- Leaders: Roger Makasa Robert Serumaga Andrew Adimola
- Dates active: c. 1978 – c. 1980
- Ideology: Ugandan nationalism Conservatism
- Political position: Right-wing
- Size: c. 50 (early 1978)
- Part of: "National Revolt" (loosely, early 1979) Uganda National Liberation Front (from March 1979)

= Uganda Nationalist Organization =

Ugandan militant opposition group

The Uganda Nationalist Organization (abbreviated UNO) was a militant opposition group composed of politically conservative Ugandans who wanted to overthrow Idi Amin, President and dictator of Uganda in the 1970s. UNO operated from 1978 to 1980, taking part in the Uganda–Tanzania War on the side of Tanzania.

== History ==
=== Early activity ===
The Uganda Nationalist Organization was formed around 1978. Its initial leading members were Roger Makasa, ex-chairman of Uganda's Coffee Marketing Board, Robert Serumaga, a Ugandan playwright, and Andrew Adimola, who had formerly served as a minister in Amin's government. The group claimed to serve as umbrella group for all Ugandan opposition groups who were not just anti-Amin, but also opposed to Milton Obote. The latter had been Uganda's president before Amin's takeover and had become a leading member of the exiled opposition.

Soon after its formation, UNO hatched a plan which culminated in "one of the most bizarre tales" of the period, according to journalists Tony Avirgan and Martha Honey. The opposition group attempted to hire Bolka Bar-Lev, an Israel Defense Forces colonel and mercenary, to murder Amin. The Israeli concluded that he would have to raise a commando unit of 200–300 mercenaries (dubbed the "Equatorial Brigade") for the assassination plan, and demanded $1.5 million in advance. UNO could not meet this price, but the rebels offered Bar-Lev any business deal he wanted once Amin was dead; Bar-Lev agreed to aid them in return for a promised casino at the Karuma Falls. UNO ultimately raised $50,000 in advance payments and also covered the expensive hotel bills of Bar-Lev as well as his companions, but the Israeli colonel never actually delivered on his promises, and simply pocketed the money.

=== Uganda–Tanzania War ===
When the Uganda–Tanzania War erupted in late 1978, UNO was internally divided and suffered from disputes among its leadership. One UNO leader, Andrew Adimola, also headed the "Ugandan Redemption and Reconciliation Union" by this point. However, Serumaga and Adimola both refused offers by Obote to join a rebel coalition which the ex-President was assembling following the war's start. In contrast, UNO joined a conference at Dar es Salaam, organized by Tanzanian President Julius Nyerere, to discuss a strategy to overthrow Amin. UNO attended alongside the Front for National Salvation (FRONASA) and Save Uganda Movement (SUM). Despite its internal splits, UNO consequently recruited 50 militants who joined an exiled Ugandan rebel force that was trained to assist the Tanzanians against Amin's Uganda Army. The UNO fighters and other insurgents were put through a military "crash course" by the Tanzania People's Defence Force (TPDF) at a training camp located at Tarime. Serumaga and Adimola enlisted themselves and trained as fighters at Tarime. In contrast to UNO's moderate contribution, Serumaga began to boast to the international press that UNO was training 2,000 guerrillas. These claims helped UNO to raise funds by the Tanzanians, Ugandan exiles, and international companies. There were also rumours about UNO being supported by Israel and the CIA.

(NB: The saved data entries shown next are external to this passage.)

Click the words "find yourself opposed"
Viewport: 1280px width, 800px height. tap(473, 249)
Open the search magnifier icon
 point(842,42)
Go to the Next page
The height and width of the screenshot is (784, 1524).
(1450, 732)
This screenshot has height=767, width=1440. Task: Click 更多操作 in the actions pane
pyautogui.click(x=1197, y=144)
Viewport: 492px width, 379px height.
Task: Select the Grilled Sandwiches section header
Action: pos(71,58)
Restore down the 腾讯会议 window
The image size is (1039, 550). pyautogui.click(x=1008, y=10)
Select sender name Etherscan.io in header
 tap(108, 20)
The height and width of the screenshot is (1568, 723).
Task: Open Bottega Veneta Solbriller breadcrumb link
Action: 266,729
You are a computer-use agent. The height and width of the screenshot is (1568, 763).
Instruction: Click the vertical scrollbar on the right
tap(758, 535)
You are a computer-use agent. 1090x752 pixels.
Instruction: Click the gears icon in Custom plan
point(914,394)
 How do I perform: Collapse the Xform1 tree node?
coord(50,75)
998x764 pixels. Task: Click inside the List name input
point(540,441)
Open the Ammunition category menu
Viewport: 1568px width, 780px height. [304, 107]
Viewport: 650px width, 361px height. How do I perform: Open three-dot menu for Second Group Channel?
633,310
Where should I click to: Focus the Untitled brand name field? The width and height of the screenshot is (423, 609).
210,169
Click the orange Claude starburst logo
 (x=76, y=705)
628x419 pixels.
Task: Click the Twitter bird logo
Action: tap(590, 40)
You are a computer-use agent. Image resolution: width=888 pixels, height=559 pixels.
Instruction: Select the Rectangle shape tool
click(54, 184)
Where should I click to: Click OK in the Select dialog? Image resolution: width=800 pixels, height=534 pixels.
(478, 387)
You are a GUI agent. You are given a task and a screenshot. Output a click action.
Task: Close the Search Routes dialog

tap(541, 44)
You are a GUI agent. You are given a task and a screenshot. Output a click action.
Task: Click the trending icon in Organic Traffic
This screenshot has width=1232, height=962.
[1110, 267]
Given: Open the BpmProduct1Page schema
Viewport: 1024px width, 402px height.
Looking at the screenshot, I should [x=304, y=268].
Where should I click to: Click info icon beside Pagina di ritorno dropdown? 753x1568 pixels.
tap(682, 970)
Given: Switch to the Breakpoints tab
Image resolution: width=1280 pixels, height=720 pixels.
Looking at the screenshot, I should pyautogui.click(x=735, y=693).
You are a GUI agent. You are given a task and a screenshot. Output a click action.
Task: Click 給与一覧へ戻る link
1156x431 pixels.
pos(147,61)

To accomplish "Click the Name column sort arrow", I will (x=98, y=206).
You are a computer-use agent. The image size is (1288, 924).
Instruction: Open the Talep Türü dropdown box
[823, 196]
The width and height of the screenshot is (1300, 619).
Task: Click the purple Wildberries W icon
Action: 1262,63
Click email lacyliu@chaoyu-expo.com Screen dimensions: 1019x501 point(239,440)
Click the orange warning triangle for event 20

In January 1979, 200 to 300 rebels from Tarime attempted to cross Lake Victoria to launch a raid into Uganda. Serumaga and SUM leader Ateker Ejalu supplied 50 militants for the operation. However, the boats were overcrowded, and one sank, resulting in 82 to 140 rebel fighters drowning. It was suspected that Kikosi Maalum (which was loyal to Obote) had sabotaged the boat, although Obote loyalist Tito Okello had co-organized the raid. Ejalu and Serumaga later sent another force across Lake Victoria, but all militants who reached the shore near Jinja were either killed or captured by Amin's security forces. The Tarime camp was consequently closed and its remaining rebels moved to Kagera to operate alongside the TPDF at the frontline. About 30 UNO militants were reportedly integrated into the "National Revolt", an Obote-associated rebel coalition. In March 1979, UNO joined the Uganda National Liberation Front, a large pro-Tanzanian coalition of rebel groups.

=== After Amin's fall ===
After Amin's overthrow, Yusuf Lule was installed as the new Ugandan President. Serumaga became one of his "lieutenants", rising to Minister of Commerce. When Lule was removed from office amid general political turmoil and replaced by Godfrey Binaisa, Serumaga went back into exile. He consequently reactivated the Uganda Nationalist Organization, having reportedly seized a "missing arms depot". However, Serumaga unexpectedly died in 1980. In contrast, Adimola remained a prominent political figure during the following Ugandan governments, becoming vice-president of the Democratic Party.

== Ideology ==
The Uganda Nationalist Organization was mainly composed of "politically conservative professionals" and was described as "right-wing". Serumaga was a well-known monarchist, supporting Mutesa II, the deposed Kabaka of Buganda. In January 1979, UNO joined other Ugandan exile groups at a conference in Nairobi where they passed a resolution calling for the removal of Amin, the establishment of democracy in Uganda, and the restoration of Uganda's "national independence".